*TASK A:* Please quote the Vagrant setup description between "Host port Guest" and "the destination IP.", inclusive.

start GIVEN PASSAGE

This repository hosts a Vagrant setup for HAProxy and Apache web servers. It enables easy deployment of a high availability proxy along with two Apache servers for load balancing. Detailed usage instructions are provided, facilitating setup, configuration changes, and management of the virtual environment.

Host port Guest machine Guest port Notes
8080 haproxy 8080 HAProxy Admin Interface
8081 haproxy 80 Load Balanced Apache
  • It installs Apache on the two servers, configures it with a index page that identifies which host you're viewing the page on.
  • It installs HAProxy on the separate host, and drops a configuration file in place with the two webservers pre-configured. It doesn't require HAProxy to be the default gateway because it NAT's the source IP as well as the destination IP.

Prerequisites

Before you begin, make sure you have the following installed on your machine:

  • Vagrant Reload Provisioner - open powershell console and run "vagrant plugin install vagrant-reload"

How to use?

end GIVEN PASSAGE

*TASK B:* Rewrite the listing from its first line through the line holding "pyautogui.click(x=186, y=495)", inclusive, swapping "Instruction" for "Command" and leaving everything else unchanged. Give only those lines.

start GIVEN DATA

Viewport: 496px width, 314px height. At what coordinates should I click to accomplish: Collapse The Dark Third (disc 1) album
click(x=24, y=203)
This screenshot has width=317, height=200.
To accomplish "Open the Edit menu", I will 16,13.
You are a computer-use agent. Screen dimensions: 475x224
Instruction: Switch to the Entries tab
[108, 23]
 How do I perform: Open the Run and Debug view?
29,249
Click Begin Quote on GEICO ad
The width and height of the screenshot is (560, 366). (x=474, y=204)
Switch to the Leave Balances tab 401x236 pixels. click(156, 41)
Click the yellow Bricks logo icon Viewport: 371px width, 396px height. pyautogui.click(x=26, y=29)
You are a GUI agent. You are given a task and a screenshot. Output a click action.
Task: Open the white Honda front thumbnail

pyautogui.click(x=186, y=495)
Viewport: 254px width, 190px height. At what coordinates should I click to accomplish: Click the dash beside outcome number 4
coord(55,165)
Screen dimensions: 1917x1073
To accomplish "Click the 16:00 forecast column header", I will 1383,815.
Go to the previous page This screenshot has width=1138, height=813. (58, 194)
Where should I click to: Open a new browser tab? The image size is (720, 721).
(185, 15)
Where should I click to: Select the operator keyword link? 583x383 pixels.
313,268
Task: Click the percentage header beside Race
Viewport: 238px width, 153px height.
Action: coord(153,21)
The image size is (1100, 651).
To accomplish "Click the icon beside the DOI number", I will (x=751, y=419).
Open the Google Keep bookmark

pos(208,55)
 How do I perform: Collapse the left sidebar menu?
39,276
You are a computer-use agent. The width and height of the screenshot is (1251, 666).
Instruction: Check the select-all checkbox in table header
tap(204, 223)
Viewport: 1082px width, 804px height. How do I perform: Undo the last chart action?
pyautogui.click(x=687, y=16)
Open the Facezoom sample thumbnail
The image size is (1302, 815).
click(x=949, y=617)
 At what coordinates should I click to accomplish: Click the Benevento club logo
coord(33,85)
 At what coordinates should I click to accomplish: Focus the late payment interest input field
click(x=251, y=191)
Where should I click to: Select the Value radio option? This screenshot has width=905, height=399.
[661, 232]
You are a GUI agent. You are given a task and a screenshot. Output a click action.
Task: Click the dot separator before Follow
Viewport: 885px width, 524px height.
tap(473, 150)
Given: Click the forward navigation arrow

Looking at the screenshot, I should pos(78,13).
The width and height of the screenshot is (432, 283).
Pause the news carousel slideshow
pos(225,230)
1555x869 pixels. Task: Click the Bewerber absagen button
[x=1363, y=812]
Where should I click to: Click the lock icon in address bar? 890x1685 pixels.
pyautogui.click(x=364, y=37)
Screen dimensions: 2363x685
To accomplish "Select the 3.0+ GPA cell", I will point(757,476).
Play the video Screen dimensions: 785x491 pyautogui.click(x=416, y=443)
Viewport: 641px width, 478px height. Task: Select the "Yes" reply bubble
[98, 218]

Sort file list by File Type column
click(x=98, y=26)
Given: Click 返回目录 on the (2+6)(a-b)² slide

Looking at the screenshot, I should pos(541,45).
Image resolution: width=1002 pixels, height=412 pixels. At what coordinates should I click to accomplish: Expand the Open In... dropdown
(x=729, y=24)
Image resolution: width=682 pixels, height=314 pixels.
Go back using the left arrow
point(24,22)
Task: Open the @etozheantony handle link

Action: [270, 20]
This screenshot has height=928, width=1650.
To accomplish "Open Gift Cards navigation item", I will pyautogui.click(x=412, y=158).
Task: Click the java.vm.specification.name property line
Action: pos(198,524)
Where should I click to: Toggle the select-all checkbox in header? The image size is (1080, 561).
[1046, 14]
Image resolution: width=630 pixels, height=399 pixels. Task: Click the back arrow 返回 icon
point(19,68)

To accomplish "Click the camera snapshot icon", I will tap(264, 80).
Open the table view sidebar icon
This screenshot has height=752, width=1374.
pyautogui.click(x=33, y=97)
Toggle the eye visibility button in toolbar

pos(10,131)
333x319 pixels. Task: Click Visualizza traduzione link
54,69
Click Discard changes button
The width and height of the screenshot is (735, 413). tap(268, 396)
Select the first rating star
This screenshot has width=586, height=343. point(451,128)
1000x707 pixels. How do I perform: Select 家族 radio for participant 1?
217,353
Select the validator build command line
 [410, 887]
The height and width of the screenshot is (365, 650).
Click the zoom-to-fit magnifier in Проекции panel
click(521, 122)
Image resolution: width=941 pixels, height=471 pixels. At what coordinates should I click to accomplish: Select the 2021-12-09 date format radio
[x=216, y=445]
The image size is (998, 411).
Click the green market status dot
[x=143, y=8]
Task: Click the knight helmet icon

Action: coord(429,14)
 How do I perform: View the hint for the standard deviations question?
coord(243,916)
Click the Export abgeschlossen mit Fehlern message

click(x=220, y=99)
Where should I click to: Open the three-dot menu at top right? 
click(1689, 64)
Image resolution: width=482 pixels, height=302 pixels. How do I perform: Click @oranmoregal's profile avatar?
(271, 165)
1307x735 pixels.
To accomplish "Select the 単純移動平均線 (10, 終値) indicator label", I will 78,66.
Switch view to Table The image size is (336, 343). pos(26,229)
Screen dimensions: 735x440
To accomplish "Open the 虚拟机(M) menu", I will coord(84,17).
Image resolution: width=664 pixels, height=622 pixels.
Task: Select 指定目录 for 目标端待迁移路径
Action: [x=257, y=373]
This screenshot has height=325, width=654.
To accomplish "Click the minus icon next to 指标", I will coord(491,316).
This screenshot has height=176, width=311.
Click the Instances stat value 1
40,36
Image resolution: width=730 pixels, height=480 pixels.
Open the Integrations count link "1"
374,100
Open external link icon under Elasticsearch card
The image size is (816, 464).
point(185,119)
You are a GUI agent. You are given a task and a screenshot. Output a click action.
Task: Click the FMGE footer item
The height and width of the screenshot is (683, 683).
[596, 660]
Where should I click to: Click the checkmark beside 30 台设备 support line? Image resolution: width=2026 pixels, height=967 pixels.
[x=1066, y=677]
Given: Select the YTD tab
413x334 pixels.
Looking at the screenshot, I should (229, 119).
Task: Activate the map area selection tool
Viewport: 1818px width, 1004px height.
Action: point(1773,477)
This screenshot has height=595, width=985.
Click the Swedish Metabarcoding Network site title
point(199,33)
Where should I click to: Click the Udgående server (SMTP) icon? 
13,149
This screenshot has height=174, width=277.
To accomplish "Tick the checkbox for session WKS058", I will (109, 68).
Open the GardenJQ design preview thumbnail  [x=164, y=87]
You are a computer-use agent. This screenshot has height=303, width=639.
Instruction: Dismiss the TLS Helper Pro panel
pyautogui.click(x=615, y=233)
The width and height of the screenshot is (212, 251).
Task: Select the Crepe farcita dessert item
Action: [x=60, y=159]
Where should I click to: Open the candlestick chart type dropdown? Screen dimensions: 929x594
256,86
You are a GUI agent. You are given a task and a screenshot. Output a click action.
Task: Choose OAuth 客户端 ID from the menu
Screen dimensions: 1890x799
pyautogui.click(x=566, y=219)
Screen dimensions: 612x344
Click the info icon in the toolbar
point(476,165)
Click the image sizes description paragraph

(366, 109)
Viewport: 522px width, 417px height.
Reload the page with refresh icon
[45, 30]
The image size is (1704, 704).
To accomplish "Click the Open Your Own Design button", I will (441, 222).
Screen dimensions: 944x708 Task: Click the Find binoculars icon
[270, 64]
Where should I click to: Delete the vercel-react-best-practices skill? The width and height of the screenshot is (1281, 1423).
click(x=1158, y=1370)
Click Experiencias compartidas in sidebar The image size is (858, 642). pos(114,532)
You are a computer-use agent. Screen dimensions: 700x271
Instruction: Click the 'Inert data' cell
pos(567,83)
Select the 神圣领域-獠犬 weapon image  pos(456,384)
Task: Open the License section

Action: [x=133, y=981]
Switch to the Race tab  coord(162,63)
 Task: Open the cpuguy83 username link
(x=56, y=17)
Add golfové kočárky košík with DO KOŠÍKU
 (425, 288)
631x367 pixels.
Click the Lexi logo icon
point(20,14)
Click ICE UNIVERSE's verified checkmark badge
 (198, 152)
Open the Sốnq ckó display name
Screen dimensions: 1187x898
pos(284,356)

end GIVEN DATA

*EXPECTED OUTPUT A:*
Host port Guest machine Guest port Notes
8080 haproxy 8080 HAProxy Admin Interface
8081 haproxy 80 Load Balanced Apache
  • It installs Apache on the two servers, configures it with a index page that identifies which host you're viewing the page on.
  • It installs HAProxy on the separate host, and drops a configuration file in place with the two webservers pre-configured. It doesn't require HAProxy to be the default gateway because it NAT's the source IP as well as the destination IP.

*EXPECTED OUTPUT B:*
Viewport: 496px width, 314px height. At what coordinates should I click to accomplish: Collapse The Dark Third (disc 1) album
click(x=24, y=203)
This screenshot has width=317, height=200.
To accomplish "Open the Edit menu", I will 16,13.
You are a computer-use agent. Screen dimensions: 475x224
Command: Switch to the Entries tab
[108, 23]
 How do I perform: Open the Run and Debug view?
29,249
Click Begin Quote on GEICO ad
The width and height of the screenshot is (560, 366). (x=474, y=204)
Switch to the Leave Balances tab 401x236 pixels. click(156, 41)
Click the yellow Bricks logo icon Viewport: 371px width, 396px height. pyautogui.click(x=26, y=29)
You are a GUI agent. You are given a task and a screenshot. Output a click action.
Task: Open the white Honda front thumbnail

pyautogui.click(x=186, y=495)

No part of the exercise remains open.